Некрасов заглянул через его плечо и увидел первые строки, — они были спокойны и ласковы. Кончив письмо, Чернышевский сам позвал Некрасова в столовую, и через силу, заставляя себя, ел и пил все, что перед ним ставили. Внимательно посмотрев на осунувшееся лицо Некрасова, он вдруг начал беспокоиться о нем, наливал ему вина, подкладывал на тарелку куски холодного жаркого. Он заговорил было о журнале, но сразу же вспомнил об Ольге Сократовне, которая поехала к умирающему отцу и попала на похороны сына:
— Лучше бы она была здесь, со мной, бедняжечка, трудно ей будет пережить эти два несчастья!

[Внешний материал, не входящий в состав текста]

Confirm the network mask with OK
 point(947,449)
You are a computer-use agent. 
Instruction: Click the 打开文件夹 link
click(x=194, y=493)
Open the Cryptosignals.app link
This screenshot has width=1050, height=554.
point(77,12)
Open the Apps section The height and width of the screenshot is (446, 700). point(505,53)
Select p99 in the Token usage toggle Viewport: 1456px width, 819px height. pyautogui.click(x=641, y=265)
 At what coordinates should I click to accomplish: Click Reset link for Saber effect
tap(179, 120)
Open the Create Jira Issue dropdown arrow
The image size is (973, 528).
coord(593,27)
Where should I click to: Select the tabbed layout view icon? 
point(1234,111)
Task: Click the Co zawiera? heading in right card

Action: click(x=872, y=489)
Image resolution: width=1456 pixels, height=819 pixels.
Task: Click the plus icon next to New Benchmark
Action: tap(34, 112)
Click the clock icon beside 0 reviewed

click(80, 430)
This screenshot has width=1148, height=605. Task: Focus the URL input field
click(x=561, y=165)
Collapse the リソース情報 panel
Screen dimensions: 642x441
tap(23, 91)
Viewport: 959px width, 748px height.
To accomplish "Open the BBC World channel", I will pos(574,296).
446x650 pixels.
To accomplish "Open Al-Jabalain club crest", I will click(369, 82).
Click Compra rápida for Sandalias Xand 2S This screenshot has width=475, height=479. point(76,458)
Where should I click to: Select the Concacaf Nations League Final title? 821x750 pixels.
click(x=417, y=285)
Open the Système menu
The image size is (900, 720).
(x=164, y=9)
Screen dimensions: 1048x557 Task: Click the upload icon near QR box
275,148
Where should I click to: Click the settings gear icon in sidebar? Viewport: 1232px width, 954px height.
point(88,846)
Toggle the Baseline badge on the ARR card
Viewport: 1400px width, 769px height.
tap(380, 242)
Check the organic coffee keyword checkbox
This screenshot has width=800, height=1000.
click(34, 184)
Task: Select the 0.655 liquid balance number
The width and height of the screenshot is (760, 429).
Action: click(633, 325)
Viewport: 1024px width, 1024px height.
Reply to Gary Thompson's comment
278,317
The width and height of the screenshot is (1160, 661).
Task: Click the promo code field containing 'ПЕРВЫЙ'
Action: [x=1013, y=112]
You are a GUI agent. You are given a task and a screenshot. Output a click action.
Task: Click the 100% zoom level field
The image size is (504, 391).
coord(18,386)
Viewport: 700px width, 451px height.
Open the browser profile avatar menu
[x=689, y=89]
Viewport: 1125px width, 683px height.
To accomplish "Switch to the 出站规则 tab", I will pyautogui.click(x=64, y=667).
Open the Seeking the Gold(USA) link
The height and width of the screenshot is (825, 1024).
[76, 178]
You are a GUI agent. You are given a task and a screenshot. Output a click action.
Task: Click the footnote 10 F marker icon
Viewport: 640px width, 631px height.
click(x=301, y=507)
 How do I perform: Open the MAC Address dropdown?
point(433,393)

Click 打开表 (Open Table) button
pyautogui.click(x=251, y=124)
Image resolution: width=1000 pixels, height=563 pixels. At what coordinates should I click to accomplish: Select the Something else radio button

На рассвете они вышли на улицу, пустую, тихую, засыпанную мягким, не смятым еще снегом. Близорукий Чернышевский спотыкался и скользил на обледеневшем тротуаре, и Некрасов взял его под руку. Он крепко прижал к себе его острый локоть и шел, тщательно выбирая дорогу.
Они перешли мест через Неву и оказались на набережной. Некрасов вспомнил, как гулял здесь еще в прошлом году с Добролюбовым, как в одну тяжелую для себя ночь ехал он по этой набережной с Чернышевским, и вдруг почувствовал, как близки и дороги стали ему эти два человека. Он взволнованно и нежно заговорил о Добролюбове — где он? Что делает, о чем думает в эту зимнюю тихую ночь. Ему трудно было представить, что Добролюбов сейчас так далеко, — казалось, вот он выйдет из этого дома, возьмет под руку Чернышевского с другой стороны и зашагает рядом с ними.